With Wes Anderson’s Moonrise Kingdom being condemned as “the whitest movie ever made” and Behn Zeitlin’s Beasts of the Southern Wild being dismissed as a palliative for white guilt, why are the supposed merits of these otherwise acclaimed films obscured by charges of social misrepresentation?  Is there value in these films despite these charges? I don’t so much have a stake in these debates of taste, race, social responsibility as I am interested in how they shape reception (especially among academics).

Both films, it seems, are faulted with placing fantasy dangerously close to sensitive historical realities. Beasts actually dabbles in Fantasy proper (the eponymous “beasts” are frozen prehistoric creatures newly-thawed and revived by a cataclysmic heat wave), but its setting and plot also recall the Katrina disaster, inventing an (implausibly?) idyllic, close-knit community forced to survive after a storm of mythic proportions. The fantasy of Moonrise is a bit less magical; it takes place on an enchanted island in 1965, conveniently untouched by the racial politics of the times (Jeffrey Sconce reminds us that the hurricane in Moonrise hits just two weeks after the Watts riots), and just as conveniently uninhabited by anyone who is neither white nor privileged. The problem here isn’t that such homogeneous places didn’t exist; it’s just that nobody today should be nostalgic for them.

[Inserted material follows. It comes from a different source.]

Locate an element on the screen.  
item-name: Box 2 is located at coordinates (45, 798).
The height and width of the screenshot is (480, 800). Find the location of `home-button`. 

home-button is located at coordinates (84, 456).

The politics of these films is indeed questionable. Wes Anderson could have avoided a lot of this hot water if only he didn’t set his film so precisely in 1965[1] (his films are characteristically insular, and generally ambiguous in chronological setting). The director of Beasts maybe could have avoided his own hot water if he weren’t white or middle class (the way angry critics talk about him, one imagines he might have grown up on Anderson’s fictional island, braiding lanyards and listening to symphonies–but no evidence confirms this).